• **Required action**: Scan the records beneath this line for the line holding "This screenshot has height=1249, width=900." and the line holding "Open avatar beside", then transcribe exactly those two and all lines between.
----- Material for this task -----
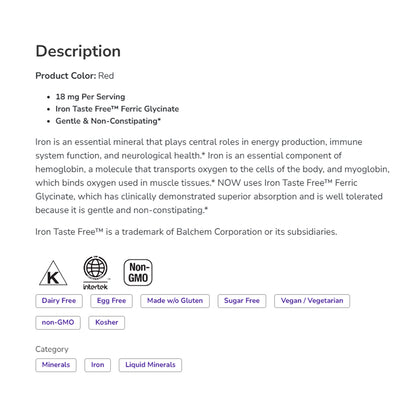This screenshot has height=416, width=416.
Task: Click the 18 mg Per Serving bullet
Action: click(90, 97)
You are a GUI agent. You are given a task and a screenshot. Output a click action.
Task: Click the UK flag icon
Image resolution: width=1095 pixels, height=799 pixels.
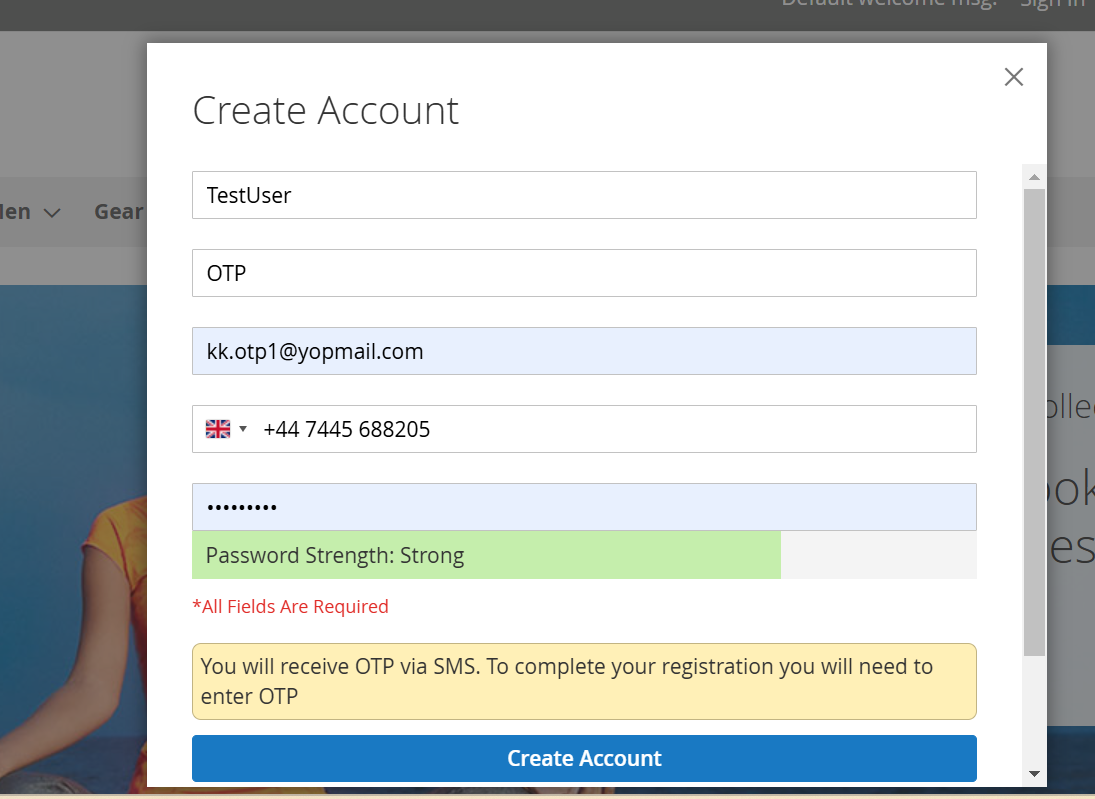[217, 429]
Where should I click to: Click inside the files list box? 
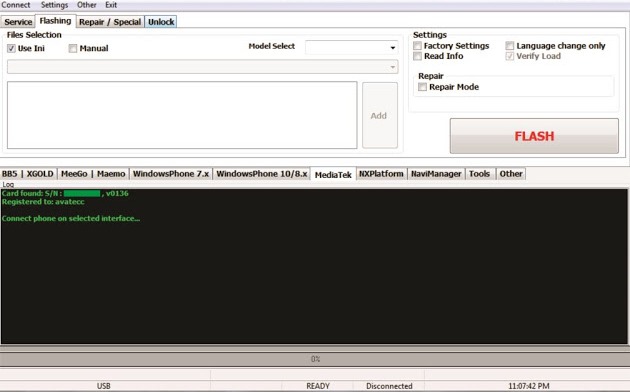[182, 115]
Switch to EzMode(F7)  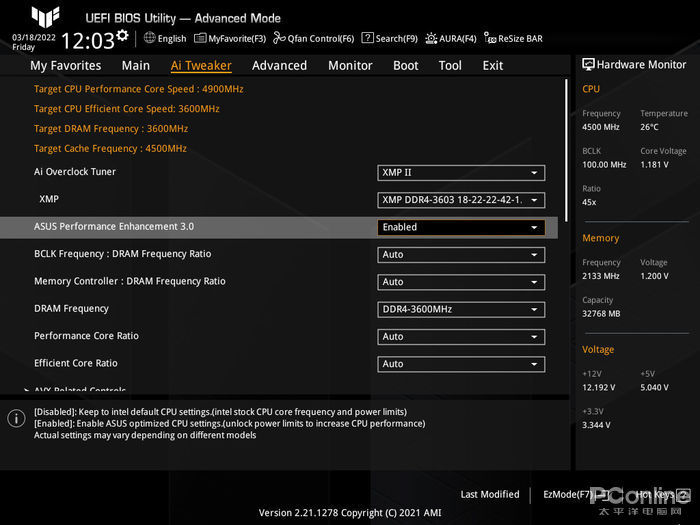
-----
----- Material for this task -----
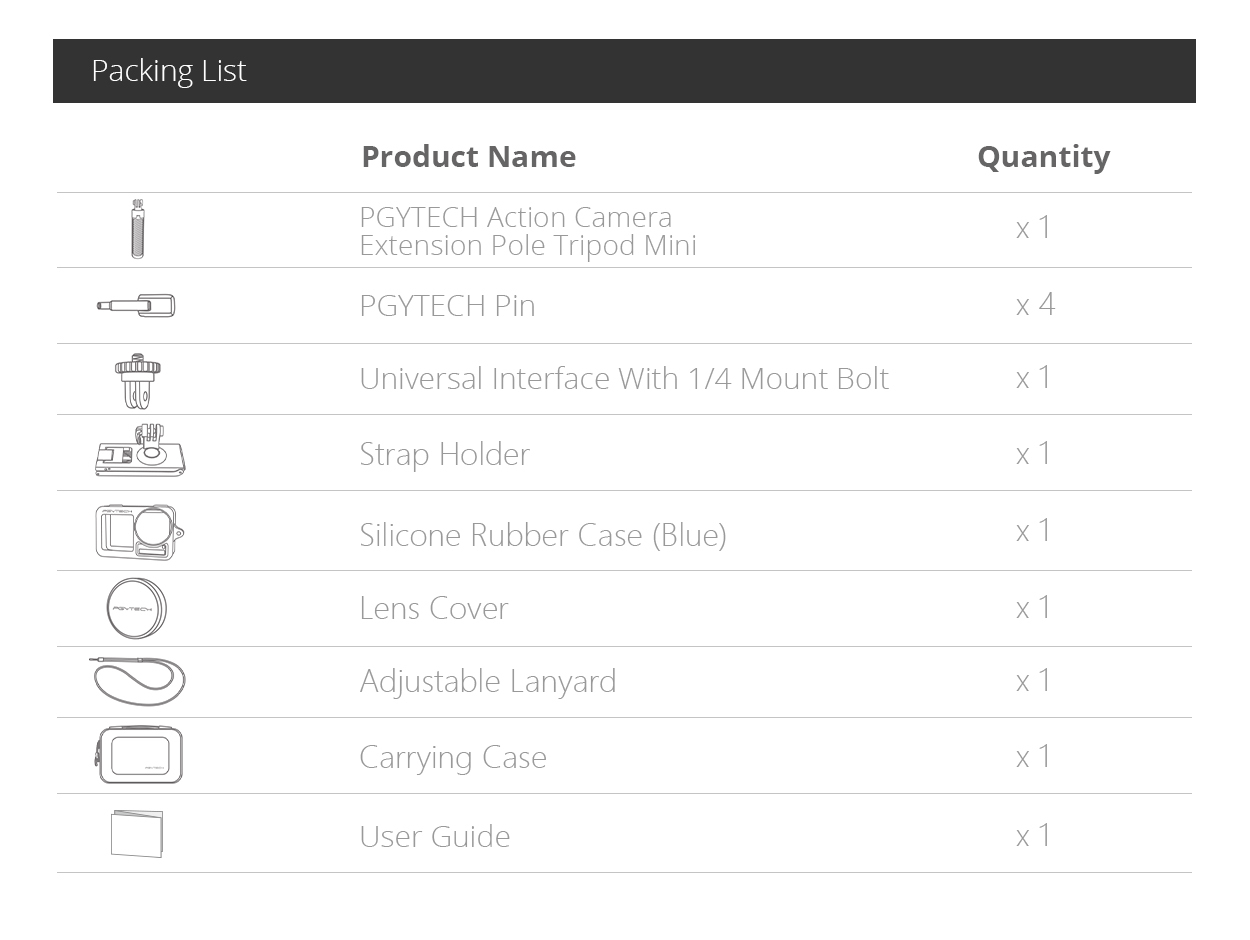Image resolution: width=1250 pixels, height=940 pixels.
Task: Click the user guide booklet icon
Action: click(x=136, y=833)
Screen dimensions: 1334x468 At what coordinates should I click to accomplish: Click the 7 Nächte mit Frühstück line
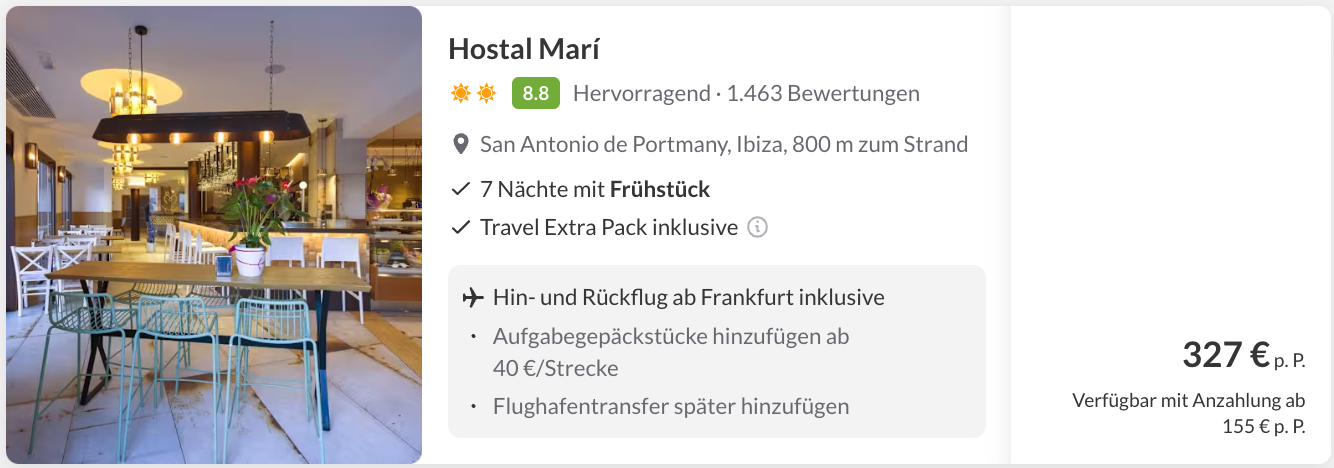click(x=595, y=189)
-----
----- Material for this task -----
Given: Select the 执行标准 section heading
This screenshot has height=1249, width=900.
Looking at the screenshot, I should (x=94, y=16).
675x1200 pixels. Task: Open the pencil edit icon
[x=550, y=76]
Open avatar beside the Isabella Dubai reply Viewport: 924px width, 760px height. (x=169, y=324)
-----
• **Your solution**:
This screenshot has height=1249, width=900.
Looking at the screenshot, I should (x=94, y=16).
675x1200 pixels. Task: Open the pencil edit icon
[x=550, y=76]
Open avatar beside the Isabella Dubai reply Viewport: 924px width, 760px height. (x=169, y=324)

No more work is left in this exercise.